Xavier Darcos vient de présenter les nouveaux programmes scolaires du primaire dans lesquels sera enseignée l’instruction civuque et morale. Les élèves apprendront à se lever lors de l’écoute de la Marseillaise, à respecter les règles de politesse et de bonne tenue ainsi que les valeurs et les emblèmes de la République. Qu’en pensez-vous ?
Selon vous, est-ce le rôle de l'école d’enseigner la morale aux enfants
?
Oui, mille fois oui. Il faut leur apprendre dès le plus jeune âge les valeurs de la République : je préconise l'apprentissage de la doctrine du "travailler-plus-pour-gagner-plusisme" dès la première section de maternelle. Parce que le découpage, le collage, le coloriage, c'est bien gentil, ça les éveille peut-être les marmots, mais si on y réfléchit bien ça sert à rien, sinon à préparer leur future retraite qu'ils passeront dans les ateliers patchwork et couture de l'association tenue depuis plus de 25 ans par les amis du grabatairisme galopant.
Quel pourrait
être, selon vous, le contenu de cette "instruction civique et morale"
?
Je suis tout à fait d'accord avec notre bon président : apprentissage de la Marseillaise (le refrain et tous les couplets non mais oh) par coeur et en choeur.

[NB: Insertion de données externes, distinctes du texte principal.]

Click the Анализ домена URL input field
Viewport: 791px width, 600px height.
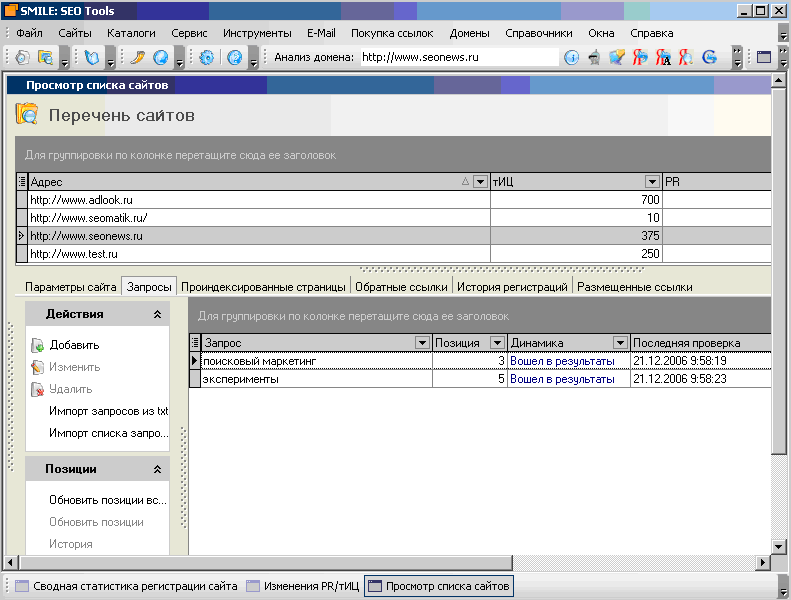[x=458, y=57]
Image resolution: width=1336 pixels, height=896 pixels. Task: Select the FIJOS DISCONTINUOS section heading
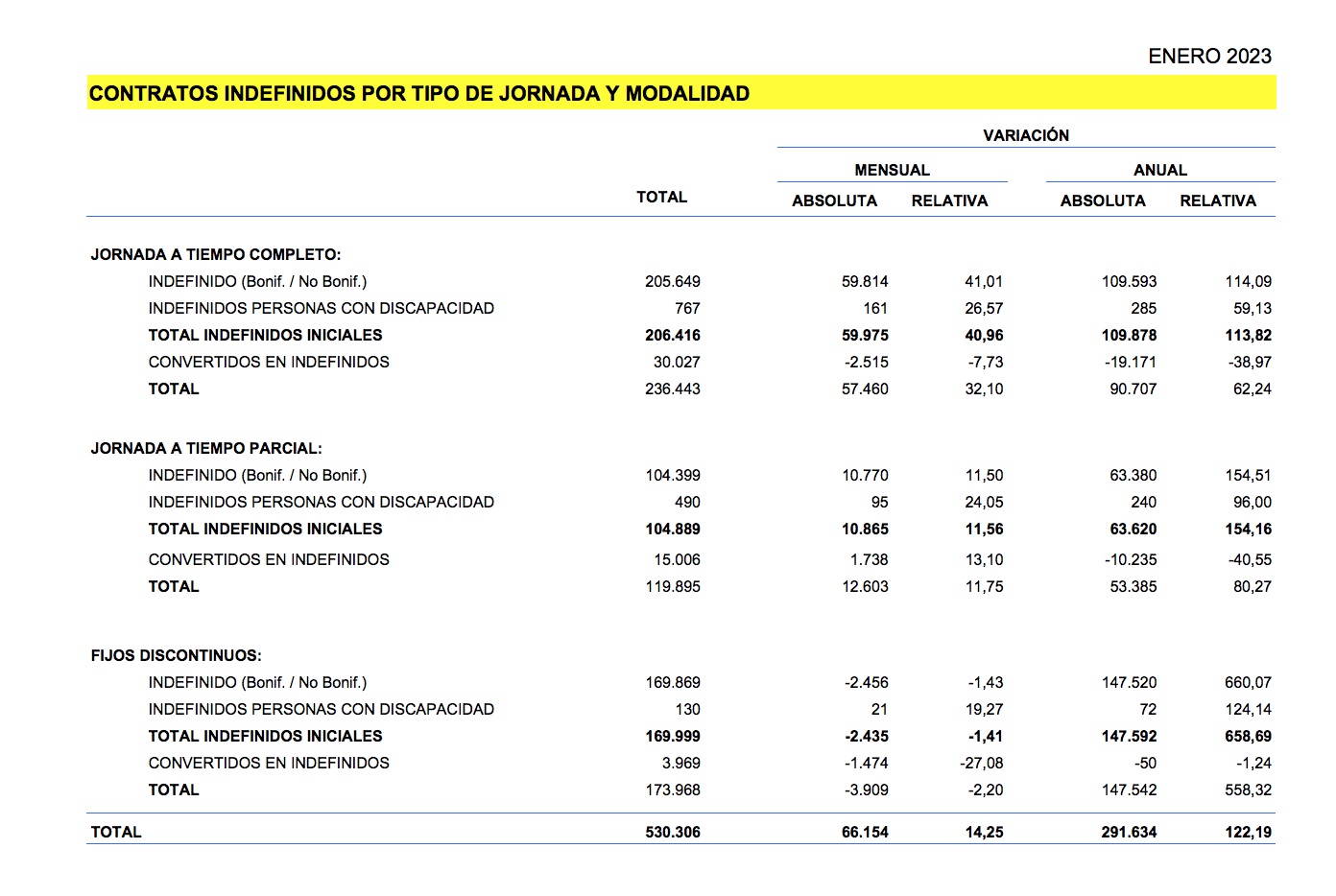176,655

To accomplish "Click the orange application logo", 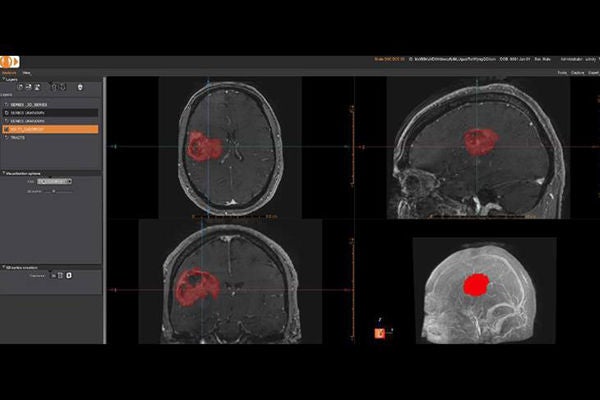I will (x=10, y=62).
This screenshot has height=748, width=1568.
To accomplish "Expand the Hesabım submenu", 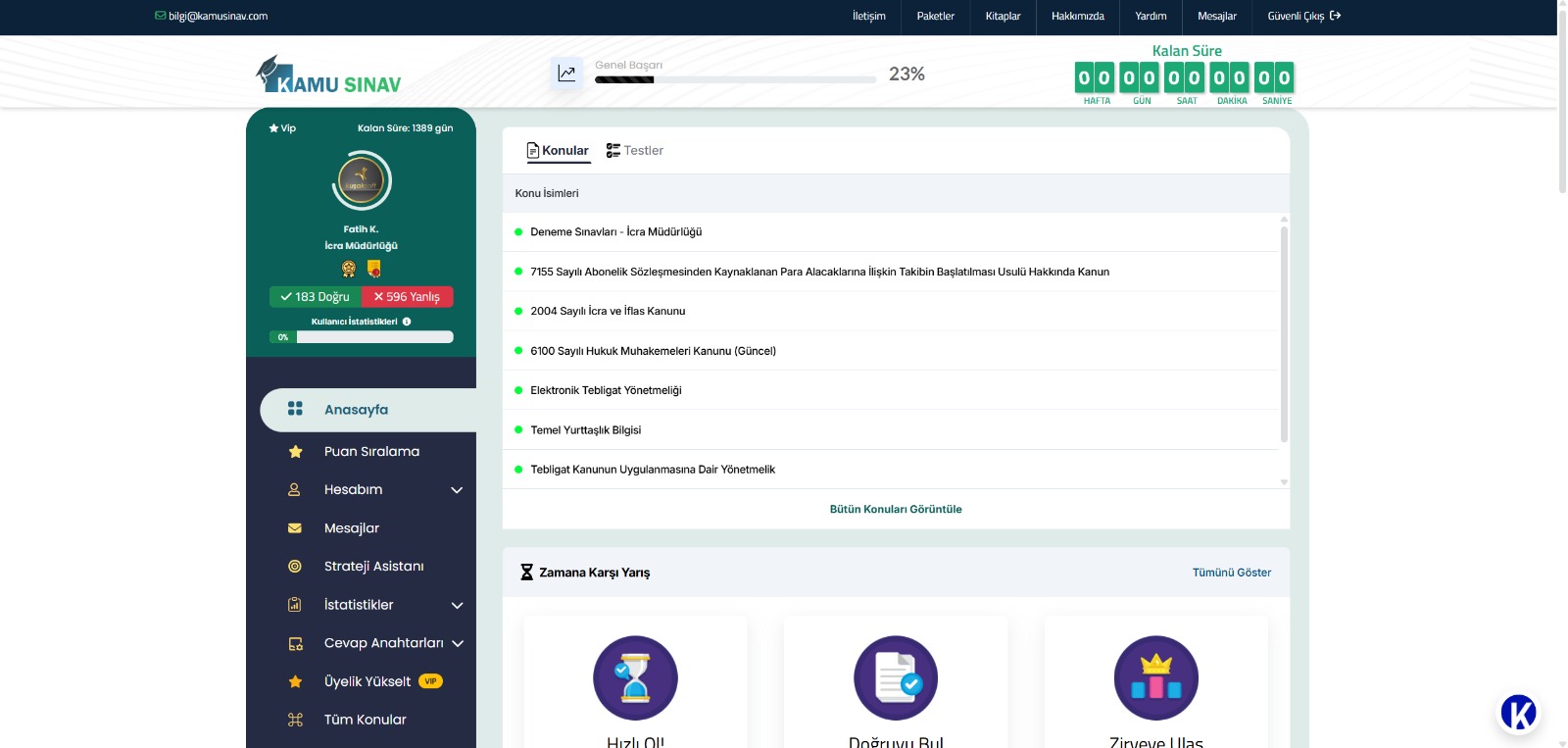I will (457, 490).
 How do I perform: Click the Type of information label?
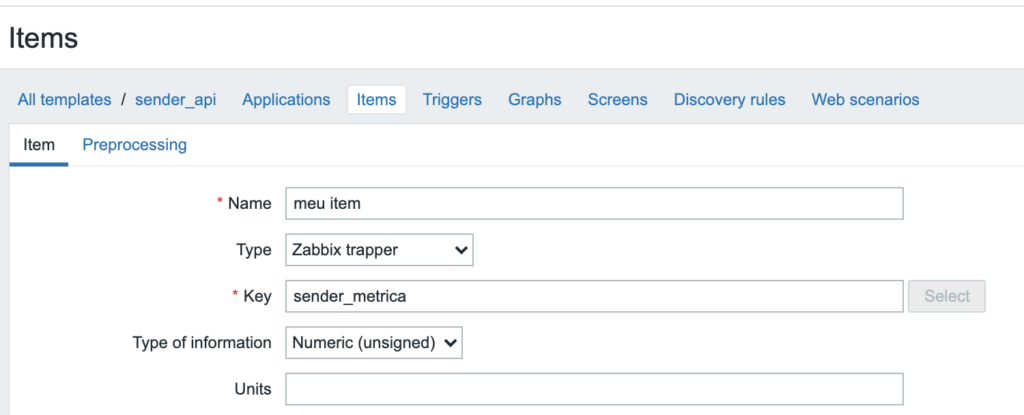201,343
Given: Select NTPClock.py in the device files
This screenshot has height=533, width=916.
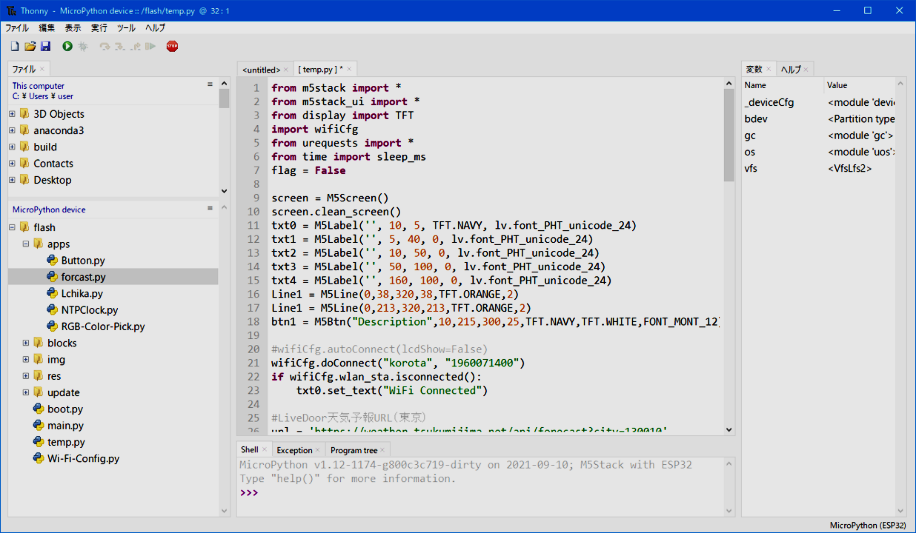Looking at the screenshot, I should (x=89, y=310).
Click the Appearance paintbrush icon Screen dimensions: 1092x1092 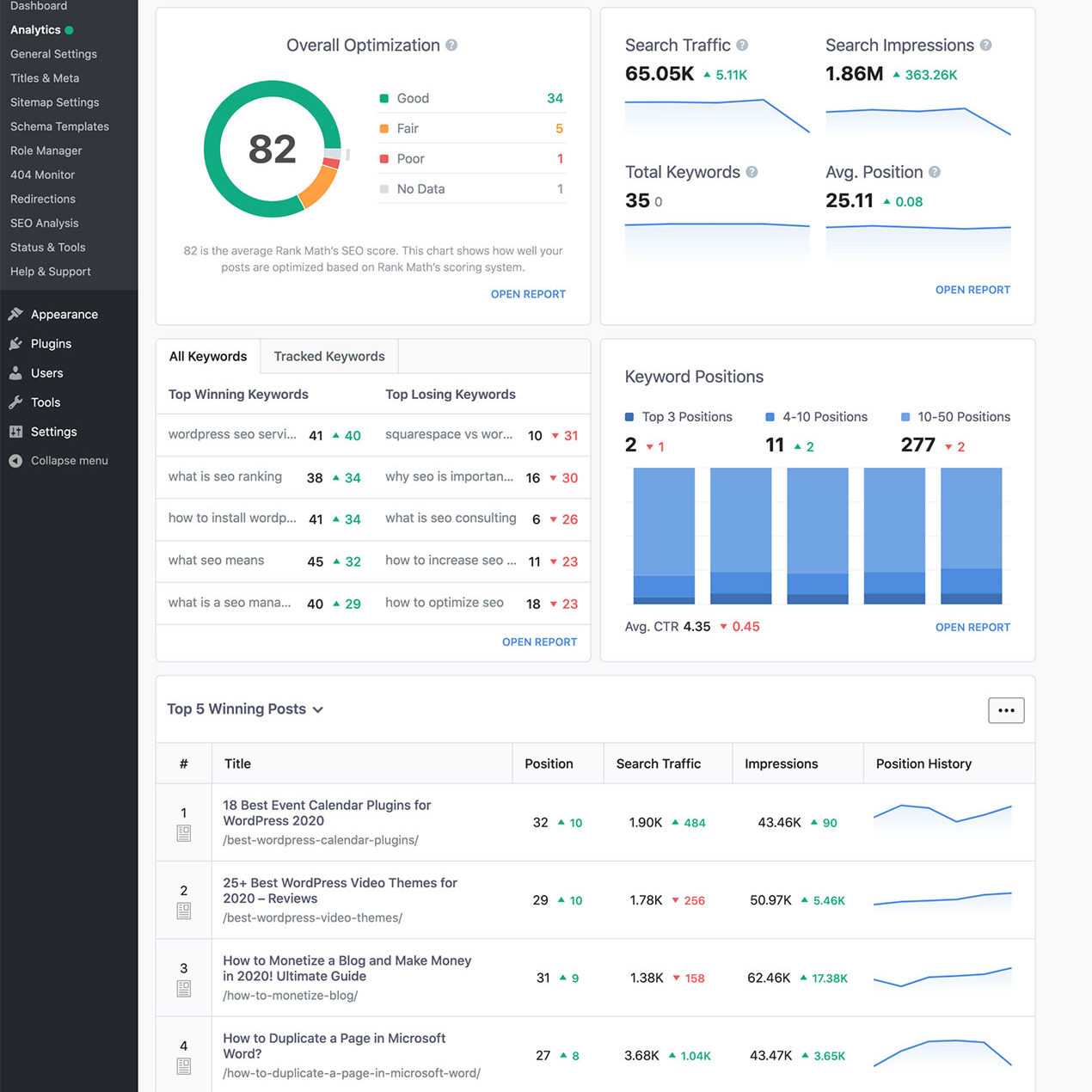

Avez-vous l'impression que la
France connaît un recul de la politesse et de la civilité ? Si oui, à quoi le
constatez-vous ?
Tout à fait, c'est flagrant. L'autre jour, je me baladais tranquillement dans la rue, sifflotant comme aux plus beaux jours de juin 1940. Et là, la marque de l'impolitesse incarnée : une petite vieille, frêle et chétive, la tête sertie d'un fichu en plastique du plus bel effet, fait tomber le dernier numéro de Minute qui était arrivé par mégarde dans ma boîte aux lettres. Même pas l'esquisse d'un pardon ou le début d'un semblant d'excuse, rien. Elle est repartie, à la vitesse d'un escargot, la démarche chaloupante et son cabbas sous le bras. N'écoutant que ma haine et mon courage, j'ai puni la future impotente en lui chapardant le vague poireau qui dépassait de son engin à roulettes. Depuis, je l'arbore fièrement sur la lunette arrière de mon coupé cabriolet, comme un symbole de résistance à ces agressions quotidiennes qui nous pourrissent l'existence.